En silencio mortal levantó la mirada y escrutó la oscuridad. Los latidos de su corazón, que golpeaban el pecho y las sienes cada vez con más urgencia, casi se pararon al ver como una sombra informe y pulsante cobraba vida y reptaba de entre la negrura del santuario.
Como un charco de suciedad oleosa, aquello avanzaba lenta e inexorablemente, impulsado con pseudópodos babeantes y un instinto preternatural, hacia Baruch, que se afanaba en obtener el objeto de su encargo. La gema se desprendió de su base con un chasquido seco justo cuando la sombra tocó la estatua y el shemita dio un gran salto fuera del alcance de aquel horror.
De aquella oscuridad móvil empezó a emerger una forma hecha con la misma sustancia, una sombra con atributos humanos, ¡con piernas para perseguir y brazos para estrangular!
Baruch pasó la gema a la mano izquierda, desenvainó nervioso su cimitarra y esperó la acometida de aquel ser sin rostro que le cerraba el paso.
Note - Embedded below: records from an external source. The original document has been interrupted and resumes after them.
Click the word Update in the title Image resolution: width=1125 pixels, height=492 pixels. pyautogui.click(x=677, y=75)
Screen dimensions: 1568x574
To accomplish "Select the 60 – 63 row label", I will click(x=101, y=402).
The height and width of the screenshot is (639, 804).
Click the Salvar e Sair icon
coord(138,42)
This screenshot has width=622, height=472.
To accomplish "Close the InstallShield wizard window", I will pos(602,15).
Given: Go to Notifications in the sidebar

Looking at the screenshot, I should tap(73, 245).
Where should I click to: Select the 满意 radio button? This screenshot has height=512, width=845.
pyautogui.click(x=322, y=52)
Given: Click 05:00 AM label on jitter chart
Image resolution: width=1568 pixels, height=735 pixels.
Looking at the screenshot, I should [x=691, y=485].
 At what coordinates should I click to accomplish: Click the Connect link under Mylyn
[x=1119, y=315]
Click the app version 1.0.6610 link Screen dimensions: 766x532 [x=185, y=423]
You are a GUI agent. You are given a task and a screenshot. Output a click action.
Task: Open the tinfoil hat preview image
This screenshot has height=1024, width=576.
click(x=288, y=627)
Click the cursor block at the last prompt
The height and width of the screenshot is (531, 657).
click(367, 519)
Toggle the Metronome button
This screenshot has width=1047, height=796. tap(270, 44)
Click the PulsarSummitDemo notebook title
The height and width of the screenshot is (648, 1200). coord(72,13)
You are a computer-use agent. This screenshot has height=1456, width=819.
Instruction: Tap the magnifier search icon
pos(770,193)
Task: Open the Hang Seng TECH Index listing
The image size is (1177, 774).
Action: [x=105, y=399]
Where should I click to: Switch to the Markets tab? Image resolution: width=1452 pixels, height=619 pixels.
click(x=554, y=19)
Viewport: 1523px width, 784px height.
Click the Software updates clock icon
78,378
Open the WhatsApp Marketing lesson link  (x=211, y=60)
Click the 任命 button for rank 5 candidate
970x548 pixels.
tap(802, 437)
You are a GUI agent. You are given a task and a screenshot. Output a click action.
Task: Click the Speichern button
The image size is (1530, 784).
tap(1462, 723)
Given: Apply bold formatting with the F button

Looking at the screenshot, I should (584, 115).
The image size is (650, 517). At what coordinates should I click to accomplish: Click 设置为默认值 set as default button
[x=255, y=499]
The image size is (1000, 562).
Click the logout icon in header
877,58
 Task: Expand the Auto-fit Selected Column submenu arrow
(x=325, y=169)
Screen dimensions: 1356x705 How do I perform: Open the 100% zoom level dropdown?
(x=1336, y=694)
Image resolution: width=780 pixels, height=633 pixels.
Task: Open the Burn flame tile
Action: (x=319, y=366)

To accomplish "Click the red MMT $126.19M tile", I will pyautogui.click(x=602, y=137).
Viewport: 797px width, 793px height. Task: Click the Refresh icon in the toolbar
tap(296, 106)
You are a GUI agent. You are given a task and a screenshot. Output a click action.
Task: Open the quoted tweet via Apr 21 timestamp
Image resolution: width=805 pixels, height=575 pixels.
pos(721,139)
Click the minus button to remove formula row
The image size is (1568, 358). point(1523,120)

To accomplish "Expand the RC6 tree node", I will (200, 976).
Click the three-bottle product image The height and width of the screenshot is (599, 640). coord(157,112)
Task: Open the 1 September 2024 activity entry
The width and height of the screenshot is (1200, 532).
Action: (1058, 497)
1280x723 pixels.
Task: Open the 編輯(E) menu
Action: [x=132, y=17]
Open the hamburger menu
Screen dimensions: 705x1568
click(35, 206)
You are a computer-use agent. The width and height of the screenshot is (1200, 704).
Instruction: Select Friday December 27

Unas manos borrosas se lanzaron a su garganta y la cimitarra las cortó con facilidad, pero al mismo tiempo varios tentáculos surgieron de aquel torso y asieron primero piernas y después brazos.
La cosa empezó a formar una abertura en el centro, llena de negrura y dientes, mientras los tentáculos se hacían más gruesos y fuertes. Mientras el soldado era arrastrado hacia las monstruosas fauces, este trataba desesperadamente de soltarse de su presa, aferrado a los pseudópodos con sus manos desnudas.
Justo cuando iba a sucumbir un débil rayo de luz se reflejó en el acero de la cimitarra, olvidada en el suelo, e impactó en él demonio. Con un aullido sordo el ser hecho de sombras se replegó sobre sí mismo y soltó al shemita. Este aprovechó la ocasión para localizar su escudo y correr hacia él.
Calculando el ángulo adecuado para que la luz que entraba por la puerta del templo se dirigiese a donde estaba la sombra, Baruch buscó con la mirada la gema. Calculó rápidamente sus posibilidades y decidió escapar de ahí, sin gema pero con su vida y su cordura más o menos intactas.
En el exterior, el fragor de la batalla le acogió con una cálida bienvenida. Juró nunca más volver a trabajar en asuntos de brujos y hechiceros.
Escrito el 22 abril 2020 y publicado originalmente en La Ira de Crom el 25 de abril de 2020.